Crisis or no crisis, Yasmin Kumi, the Founder & CEO of Africa Foresight Group, spends her days thinking about how to make African organizations successful. Her company is “building the largest network of top freelance consultants in Africa to create access to quality management consulting services for investors, African businesses and development partners.”
In the midst of the COVID-19 pandemic, resiliency and business continuity plans are of course at the top of everyone’s mind, but Kumi and her network of 100 freelance consultants are also helping clients find the hidden opportunities that exist in the challenge. Here are the top 3 challenges that they are looking to tackle:
1) Global investment volumes will shrink. Kumi predicts that they could shrink by 15%. This also means that development assistance budgets, like the budgets of the World Bank, USAID, and DFID will likely be slashed as well. On the other hand, private capital, especially for businesses that can demonstrate resilience to unplanned global disruptions, will still be available. She advises businesses to plan their fundraising with that in mind.
2) Economies that rely on commodity-trade, such as oil, will face a period of low revenues. It’s also likely that global supply chains will break down while different countries go into different lockdown periods. Kumi sees that “this can also be an opportunity for African businesses to fill emerging supply gaps to increase self-dependence of their domestic economies.”

== EXCERPTED DATA ==

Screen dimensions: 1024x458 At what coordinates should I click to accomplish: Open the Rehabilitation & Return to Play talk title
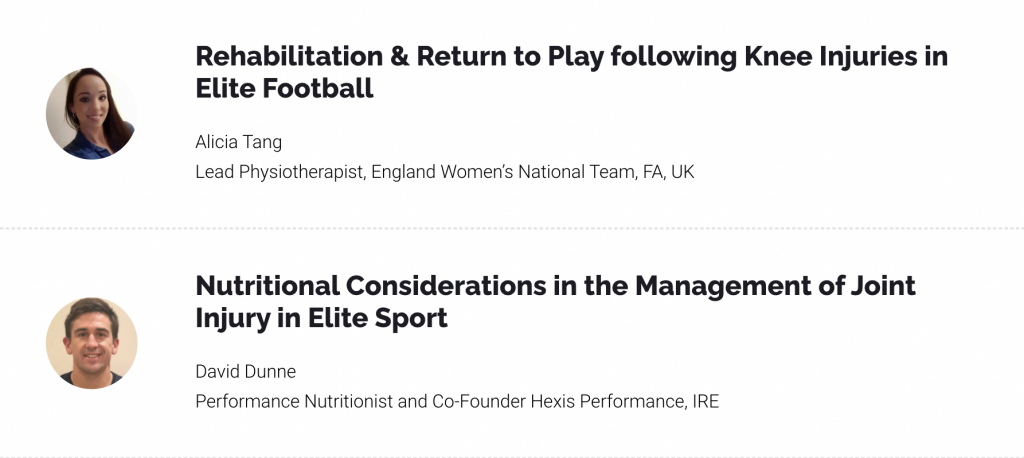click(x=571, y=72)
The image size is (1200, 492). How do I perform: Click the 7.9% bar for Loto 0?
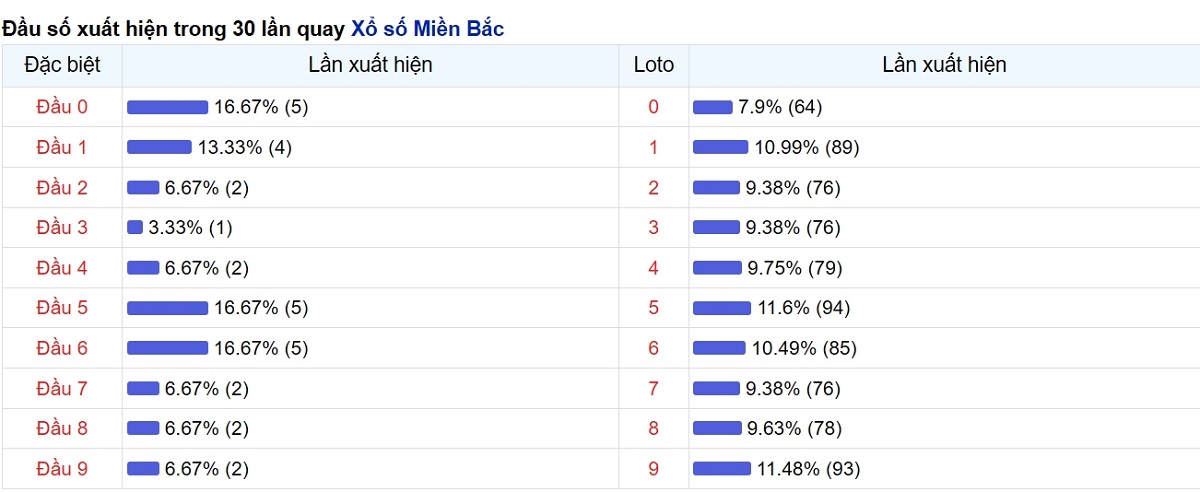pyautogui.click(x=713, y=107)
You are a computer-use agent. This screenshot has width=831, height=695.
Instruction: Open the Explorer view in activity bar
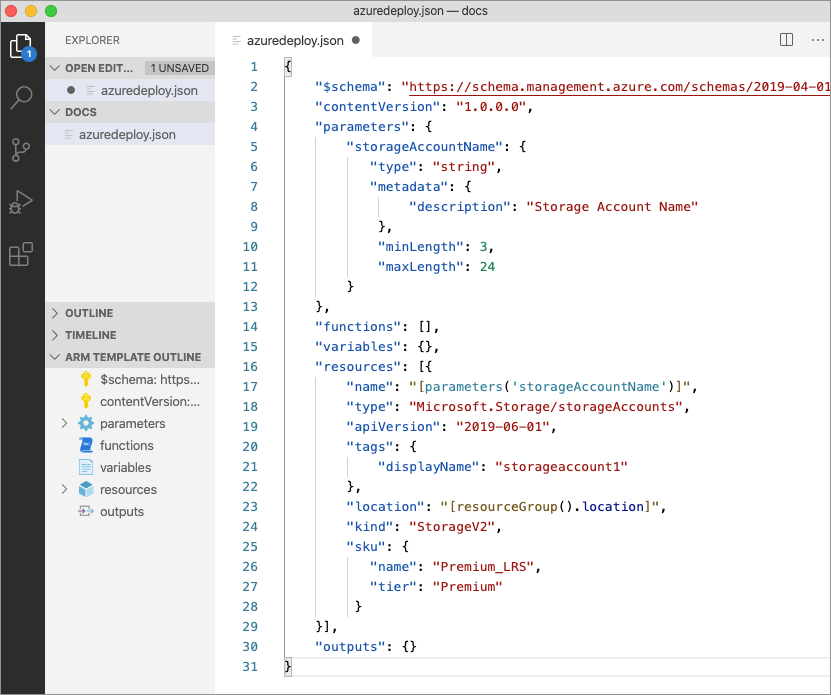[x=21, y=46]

== TASK 1 ==
Extract everything in the Africa Foresight Group article from "In the midst" down to "that in mind.".
== TASK 2 ==
Extend the Africa Foresight Group article, starting right after its final sentence.
The lines that come after the Africa Foresight Group article are separate material, unrelated to it.

== EXPECTED ANSWER 1 ==
In the midst of the COVID-19 pandemic, resiliency and business continuity plans are of course at the top of everyone’s mind, but Kumi and her network of 100 freelance consultants are also helping clients find the hidden opportunities that exist in the challenge. Here are the top 3 challenges that they are looking to tackle:
1) Global investment volumes will shrink. Kumi predicts that they could shrink by 15%. This also means that development assistance budgets, like the budgets of the World Bank, USAID, and DFID will likely be slashed as well. On the other hand, private capital, especially for businesses that can demonstrate resilience to unplanned global disruptions, will still be available. She advises businesses to plan their fundraising with that in mind.

== EXPECTED ANSWER 2 ==
3) Travel bans have reduced the size of our talent pools. It will be harder to bring in expertise from outside your own country. To make the most out of this challenge, organizations should “get better at cultivating local talent and embracing technology to obtain remote advice,” says Kumi.
While it’s hard to plan for the unpredictable, there are three capabilities that Kumi is coaching her clients to focus on so that they can capture these hidden opportunities.
1) Focus on your people. Communicate clearly and frequently. Allow people to work from home as much as possible. A slowdown in business is also a good time for employees to complete virtual training sessions to build their skillset.
2) Scenario plan. Nobody knows how the virus will take hold in Africa so plan for a best, average, and worst-case scenario. Start building up resilience to be able to deal with each scenario, if or when it occurs.
3) Keep moving forward. Business leaders may have the tendency to want to ‘wait and see’ before making decisions, but Kumi advises them to take action. “Study your portfolio of initiatives and operations to see where things can continue to run to minimize the cost of the crisis to the success of your business year, even if it requires adaptation of your original plans,” she said.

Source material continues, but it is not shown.